▶ [PROVIDED PASSAGE]:

-=-=-=-=-

= J L Rohatgi Memorial Eye Hospital =

J L Rohatgi Memorial Eye Hospital is a big eye hospital and training institute for ophthalmology in kanpur, India.

The full name is Association For The Prevention of Blindness (U.P) and its unit Dr.Jawaharlal Rohatgi Memorial Eye Hospital. The Association for the prevention of blindness, U.P. was founded in Kanpur, (India) in 1946 with the mission to eradicate needless blindness in Uttar Pradesh. Subsequently an eye hospital was established in 1956 under the name of Kanpur Eye Hospital which was later changed to Dr Jawahar Lal Rohatgi Memorial Eye Hospital to carry on this work.

Now the hospital’s innovative eye care delivery system is recognized as a model for other developing Eye Hospitals. All patients are accorded the same care and level of service, regardless of their economic status, as a result of a unique fee system and management.

The Hospital follows the principle that large volume service result in low cost and self-sustainability and has the distinction of being a very productive eye care organization, in terms of surgical volume and the number of patients treated.

The eye hospital has now associated with it Dr. Rajendra Rohatgi institute of Ophthalmology and J L Rohatgi Hospital.

-=-=-=-=-

▶ [DATA SHOWN]:
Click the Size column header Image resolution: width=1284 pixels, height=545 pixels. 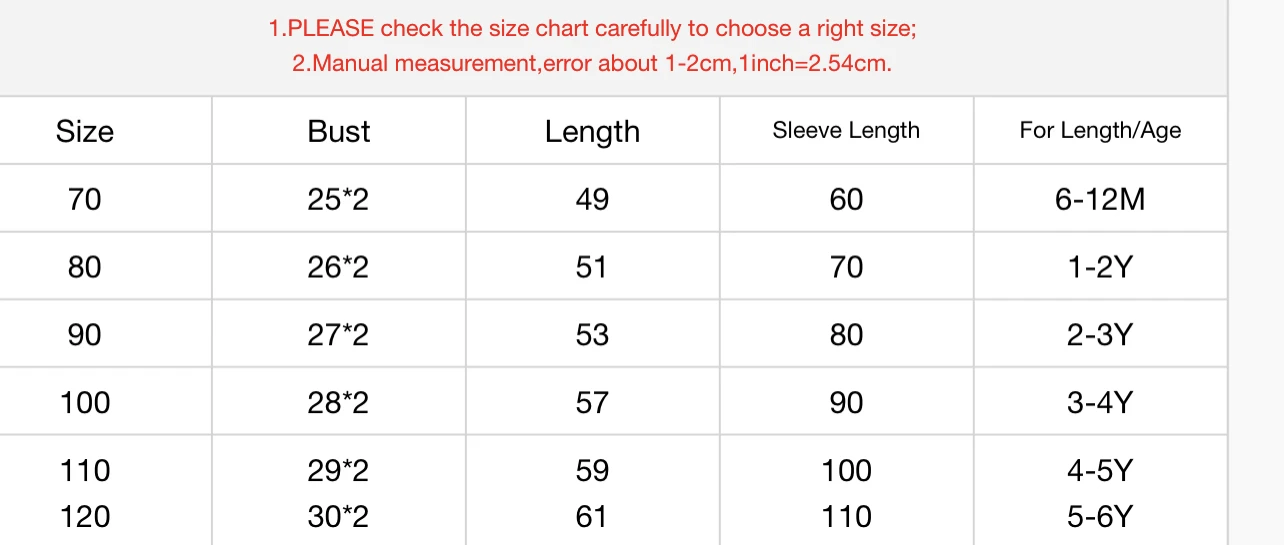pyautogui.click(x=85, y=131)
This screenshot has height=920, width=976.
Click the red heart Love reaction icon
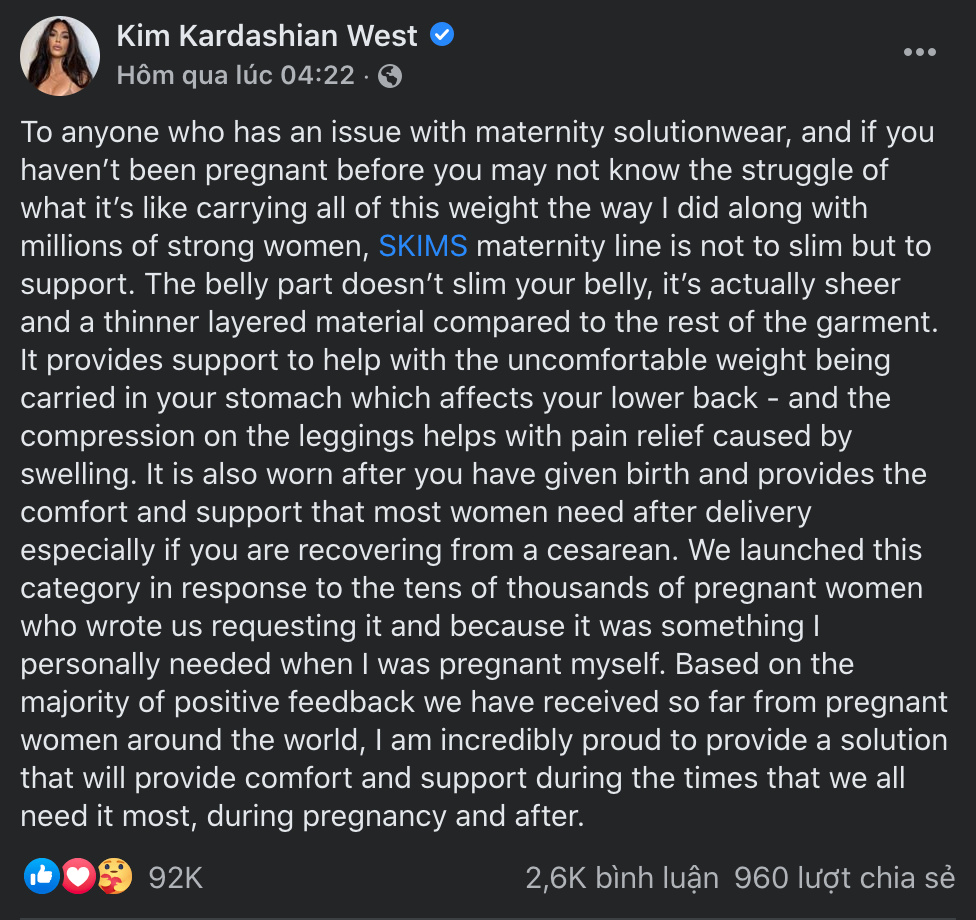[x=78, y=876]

-=-=-=-=-

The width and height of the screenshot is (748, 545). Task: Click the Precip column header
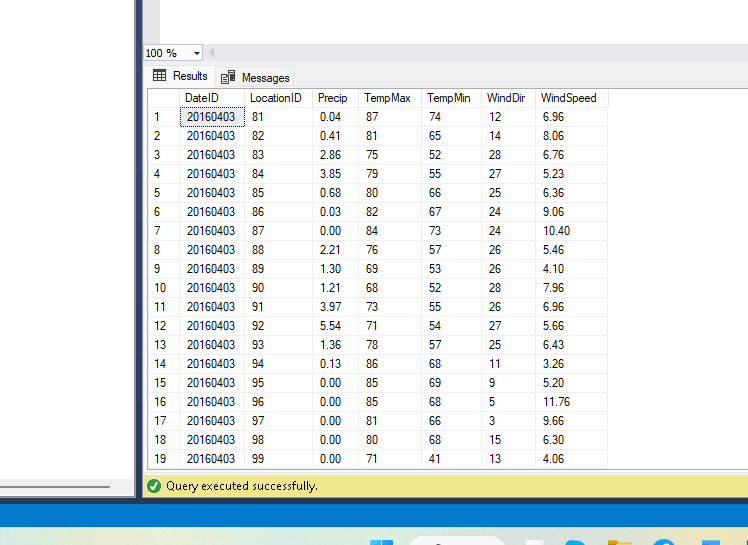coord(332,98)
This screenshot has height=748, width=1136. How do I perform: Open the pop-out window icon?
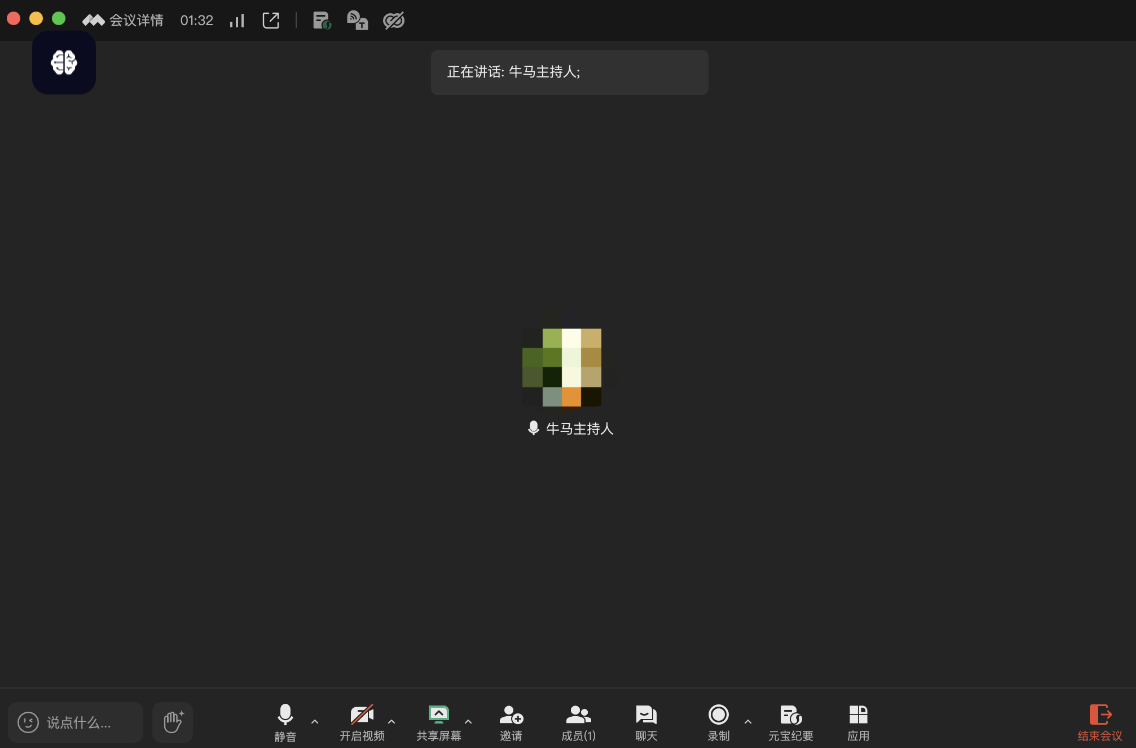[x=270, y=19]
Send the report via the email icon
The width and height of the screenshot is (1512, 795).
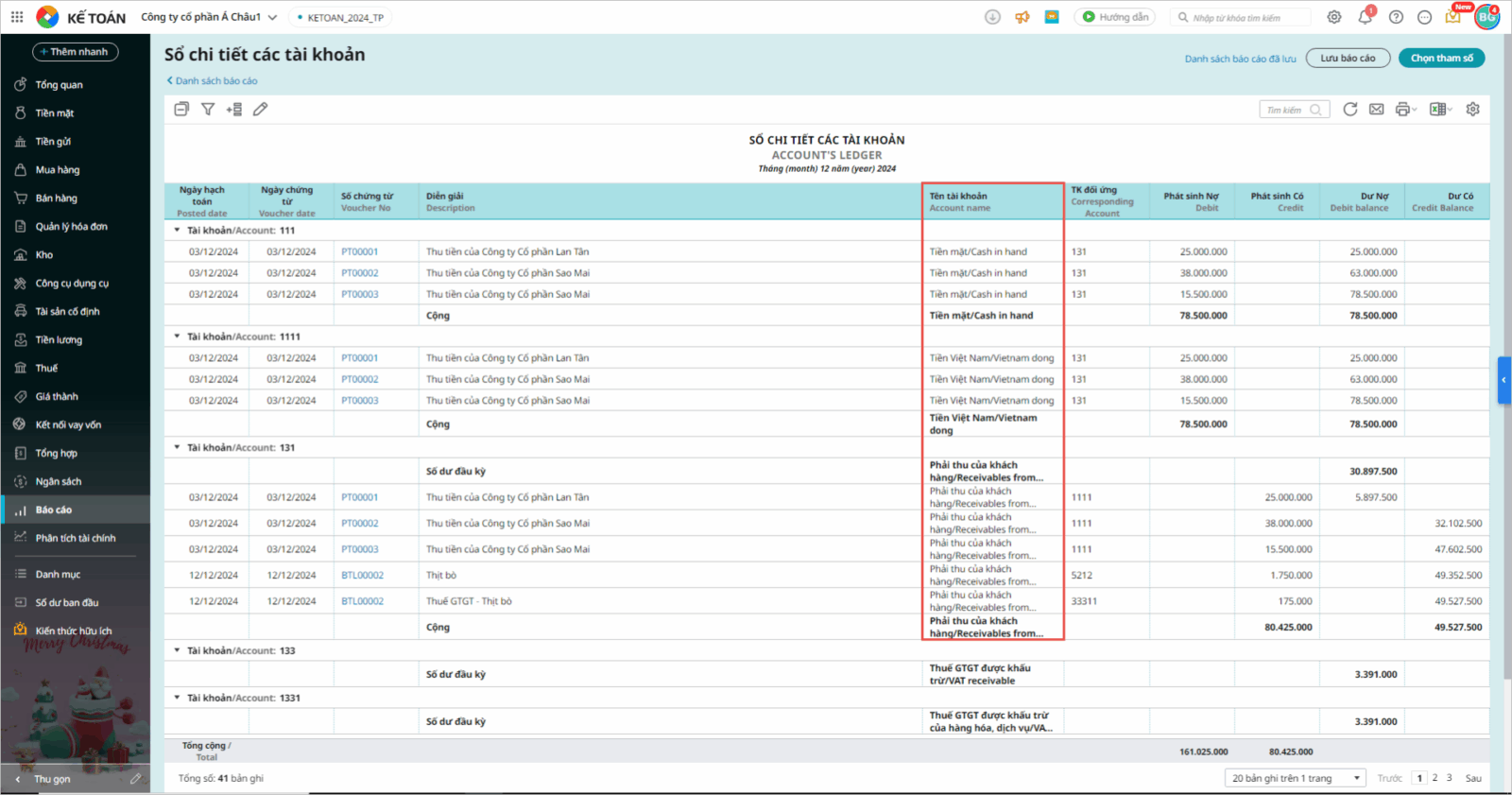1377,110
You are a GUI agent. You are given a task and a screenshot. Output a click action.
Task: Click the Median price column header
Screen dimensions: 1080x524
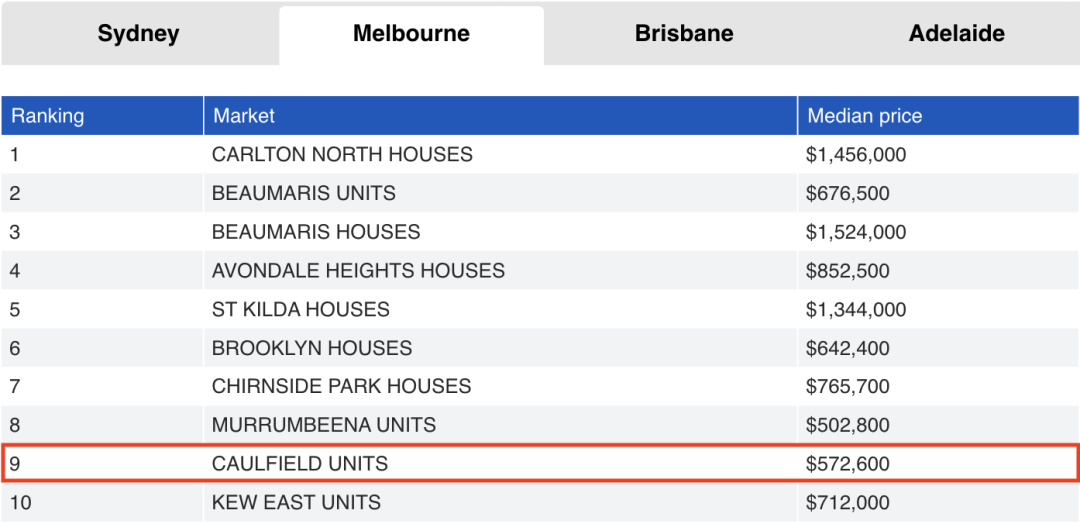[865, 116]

-=-=-=-=-

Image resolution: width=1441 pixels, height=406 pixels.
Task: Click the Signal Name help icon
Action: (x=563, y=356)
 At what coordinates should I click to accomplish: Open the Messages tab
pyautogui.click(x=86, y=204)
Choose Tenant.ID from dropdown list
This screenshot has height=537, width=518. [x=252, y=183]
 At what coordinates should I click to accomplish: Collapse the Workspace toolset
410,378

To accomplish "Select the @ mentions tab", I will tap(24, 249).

-=-=-=-=-

▶ [REQUIREMENT]: Reproduce the entire text on the J L Rohatgi Memorial Eye Hospital, word for word. The listing plays no part in this work.

▶ [ANSWER SPACE]:
= J L Rohatgi Memorial Eye Hospital =

J L Rohatgi Memorial Eye Hospital is a big eye hospital and training institute for ophthalmology in kanpur, India.

The full name is Association For The Prevention of Blindness (U.P) and its unit Dr.Jawaharlal Rohatgi Memorial Eye Hospital. The Association for the prevention of blindness, U.P. was founded in Kanpur, (India) in 1946 with the mission to eradicate needless blindness in Uttar Pradesh. Subsequently an eye hospital was established in 1956 under the name of Kanpur Eye Hospital which was later changed to Dr Jawahar Lal Rohatgi Memorial Eye Hospital to carry on this work.

Now the hospital’s innovative eye care delivery system is recognized as a model for other developing Eye Hospitals. All patients are accorded the same care and level of service, regardless of their economic status, as a result of a unique fee system and management.

The Hospital follows the principle that large volume service result in low cost and self-sustainability and has the distinction of being a very productive eye care organization, in terms of surgical volume and the number of patients treated.

The eye hospital has now associated with it Dr. Rajendra Rohatgi institute of Ophthalmology and J L Rohatgi Hospital.